Phishing Attacks Skyrocket in Second Half of 2022
A new report by Vade shows total phishing emails increased by 61% during the second half of 2022 over the first half of the year.
In the fourth quarter, Vade detected 278.3 million unique phishing emails, surpassing the previous quarter’s total by 74.4 million. Month-to-month, phishing volumes were relatively stable through the first half of the fourth quarter.
October saw the second-highest volumes (62.3 million), followed by November (47 million). In December, phishing emails jumped significantly, totaling more than 169 million, a 260% month-over-month increase.
Todd Stansfield is Vade’s content marketing manager.
“December’s leap followed a similar pattern observed in Q4 2021, when November accounted for a dramatic increase in phishing emails compared to other months in the quarter,” he said.
Malware volumes finished the year strong, increasing 12% quarter over quarter in the fourth quarter to account for 58.9 million emails, a 55% increase compared to the same period in 2021, according to Vade. Throughout the quarter, malware volumes saw a modest decline month-to-month.

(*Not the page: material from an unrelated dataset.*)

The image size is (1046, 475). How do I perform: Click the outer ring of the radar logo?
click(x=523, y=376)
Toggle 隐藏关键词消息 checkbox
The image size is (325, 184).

October accounted for the highest share of emails with more than 21 million, followed by November (20.8 million) and December (17 million). While malware volumes declined slightly in the second half of 2021 compared to the first half (11%), the annual total equaled more than 236.4 million emails, a 48% increase over 2021.
“Phishing-as-a-service (PaaS) platforms continue to empower hackers to launch sophisticated attacks without the technical skills,” Stansfield said. “By purchasing a phishing kit, novice hackers can deploy highly convincing and effective schemes against their targets. While phishing kits continue to become more sophisticated, Vade analysts identified a recent enhancement that enables phishing kits to automatically localize phishing pages based on a victim’s native language. The feature identifies the language settings of the targeted user’s browser, and uses it to update and display the phishing page accordingly. While improving the contextual accuracy of each phishing attack, the new feature also enables hackers to target users across multiple languages using a single kit, thus increasing the reach of their campaigns.”
Email is the No. 1 channel for distributing phishing and malware attacks, giving hackers a convenient, scalable and efficient vehicle for exploiting users and compromising accounts, according to Vade.